Beatrix había vuelto a ganar sin casi darse cuenta. Su madre, Janet, la sonreía orgullosa desde la tribuna mientras escuchaba atenta la clasificación que le confirmaba su triunfo, una vez más. Aquel ritual ya no le hacía feliz pero no quería decepcionar a su madre y seguía compitiendo para demostrarles a aquellos hombres que las mujeres podían ser igual de buenas que ellos en el golf. Pero, ¿cómo dejarlo en aquellos momentos? Las hermanas Curtis probaban ser unas excelentes sucesoras aunque su juego, sin duda, era muy superior. Turnure, por su parte, había caído casi sin esfuerzo. Y lo de Barnes, lo de Lucy era de vergüenza ajena.
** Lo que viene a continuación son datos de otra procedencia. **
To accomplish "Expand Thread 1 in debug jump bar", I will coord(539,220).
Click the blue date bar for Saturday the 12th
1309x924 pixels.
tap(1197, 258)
Muchos periodistas aseguraban que jugaba incluso mejor que muchos hombres. A ella, ya le hubiera gustado enfrentarse a alguien que le pusiera las cosas más difíciles, pero nada. No parecían ser motivos suficientes ni aquellas normas femeninas ridículas, ni la incomodidad de la cinta que amarraba su falda, ni la falta de potencia por no poder subir el brazo como sus anhelados competidores masculinos. Ninguno de ellos parecía atreverse a dar el paso a pesar de ser la golfista revelación en el pionero campo de Shinnecock Hills, el primero en tener nueve hoyos sólo para señoras. Cómo había disfrutado jugando aquel campo por primera vez. Recordaba a su madre dando la tabarra a su padre para que les construyeran un campo sólo para nosotras. Como ella, muchas de sus amigas de la aristocracia de la zona habían hecho exactamente lo mismo con sus propios maridos quienes se negaban con firmeza a compartir hoyos con su mitad más débil. Y como una gota de agua que cae lentamente sobre la piedra y la erosiona, así consiguieron las mujeres un trocito de césped para ellas olvidando algún mensaje importante, con jaquecas recurrentes en el dormitorio y tirando por accidente algún puro cubano. Muchas celebraron aquella conquista pero la batalla más difícil estaba aún por llegar. Beatrix, la niña prodigio de Shinnecock Hills, quería colgar los palos y lo peor de todo era enfrentarse a lo que sus congéneres pudieran pensar de ella. Así, había ido postergando la retirada.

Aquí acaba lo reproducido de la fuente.